Lecture: 1 hour per week
Seminar: 2 hours per week
- lecture/seminar
- small group work
- guest speakers
- course readings/video
Positionality as a professional sign language interpreter:
- One’s own experiences of privilege and oppression and connection to social systems (family, education, health care, employment, justice, etc)
- How professional power and privilege interact with personal privilege and personal intersectional experiences of oppression
- Possibility and implications of using one’s position of power to reinforce the status quo
- Examination of one’s own positionality in a variety of professional and community settings
Impacts of oppression on Deaf-hearing interactions and the role of the interpreter:
- Power held by professional interpreters in systems
- Current practices in sign language interpreting as part of an evolution of historical perspectives
- Oppressive treatment by interpreters as experienced by persons who are D/deaf, hard of hearing, Deafblind
- Critical race theory and its application to interpreting
- Language deprivation and its relevance to interpreting
- Envisioning interpreters as agents of change toward social, economic and racial justice
- The interpreter as ally or accomplice or other
Human service systems that impact the lives of Deaf, hard of hearing, Deafblind people:
- Component parts of the service systems and their interactive dynamics within our local and national community context
- Advocacy organizations and movements influencing the Deaf community and interpreters
- Living in an unjust society and working within unjust systems
- Inequity as systemic and self-sustaining
- Impact of social policies on social justice, considering decolonization, Truth & Reconciliation, anti-racism, gender diversity, intersectional Deaf experiences
Upon successful completion of this course, the student will be able to:
- Demonstrate critical thinking in written and oral forms
- Describe various positions, different from one’s own, on a given issue
- Examine the impact of intersectionality and positionality in personal interactions
- Identify historical trends of systemic inequities and their impact on the role of the interpreter
- Describe the human service systems impacting the lives of Deaf community members
- Identify key organizations within the Deaf community, local and national
- Apply a critical social justice perspective to the dynamics between interpreters and the Deaf community
- Describe current inequity issues of concern to the interpreting community of practice
- Recognize one’s own power, privilege, and potential for bias
- Outline a personal plan for ongoing growth and development as a socially conscious interpreter
Assessment will be in accordance with the Douglas College Evaluation Policy.

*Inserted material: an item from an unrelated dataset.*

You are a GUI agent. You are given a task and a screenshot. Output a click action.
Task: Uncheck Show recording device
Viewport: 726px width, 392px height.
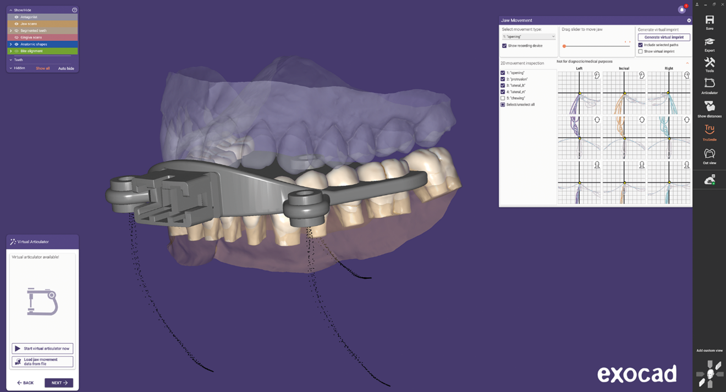click(504, 46)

Evaluation will be based on a combination of individual and group work, and at the instructor’s discretion may include presentations, written assignments, papers, quizzes and/or exams.
A typical distribution of graded assignments follows:
- Community Research Project, Summary 15%
- Community Research Project, Presentation 15%
- Essays: 2x15%
- Quizzes totalling 30%
- Attendance and Participation 10%
This is a letter graded course.
A list of required and optional textbooks and materials is provided for students at the beginning of each semester.